Behind the revived concern about a teacher shortage in Michigan is the declining number of candidates completing a teaching degree and receiving state certification. But the Education Department doesn’t collect information from local districts, which would give a clear statewide picture.
Reports on the ground are mixed, as CapCon has reported. As of December, Detroit Public Schools Community District said it was still 170 teachers short. But Novi received an average of 123 applicants for 66 full-time teaching openings last year. Farther west, Portage schools received an average of 41 applicants for each position being filled. The number of applicants varied widely based on the specific job posting.
I shared those observations in testimony before the Michigan Senate Education Committee. I also provided data we uncovered that shows far more state endorsements being given out for elementary teachers than middle school teachers, and as many English endorsements as those given out for math and science combined.
Any urgent shortage situation ought to prompt local districts to offer greater pay to teachers in harder-to-fill subject areas. That is one way to send a message to our university education programs: Your students will earn more if they pursue these subject areas. The other immediate way to increase the supply of qualified teachers is to recognize credentials from nontraditional teacher-training institutions. But even that can leave red tape to overcome.

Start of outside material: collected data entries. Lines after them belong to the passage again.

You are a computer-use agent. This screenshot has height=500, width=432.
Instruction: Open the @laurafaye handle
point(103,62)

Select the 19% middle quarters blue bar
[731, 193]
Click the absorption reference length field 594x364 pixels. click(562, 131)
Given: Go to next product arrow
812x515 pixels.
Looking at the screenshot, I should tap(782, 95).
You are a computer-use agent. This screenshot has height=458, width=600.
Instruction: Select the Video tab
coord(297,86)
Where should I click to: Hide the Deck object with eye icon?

In August, the Education Department finally approved the group Teachers of Tomorrow to approve candidates for schools. This group attracts career-changing professionals to enter teaching. Yet after a few months, the state only considered a tiny handful of them ready to enter the classroom. For hundreds of these prospective alternatively certified teachers, a bureaucratic rule means they would first have to sit in a room with high schoolers and retake the SAT to prove they have the needed basic skills.
Improving the teacher preparation pipeline will be a legislative focus in 2018. But the long-term state of the teaching profession also merits attention. College Board surveys indicate that fewer and fewer college-bound students are considering a career in education. That may be at least in part because the next generation of college graduates face a wider variety of professional opportunities.
Maybe it’s time to transform the old industrial model of schooling and let future teachers innovate beyond classroom walls and district boundaries, and earn bigger rewards for delivering top-notch instruction.
Perhaps it’s time for the talk of teacher shortage to lead to talk of rethinking the possibilities of the teaching profession.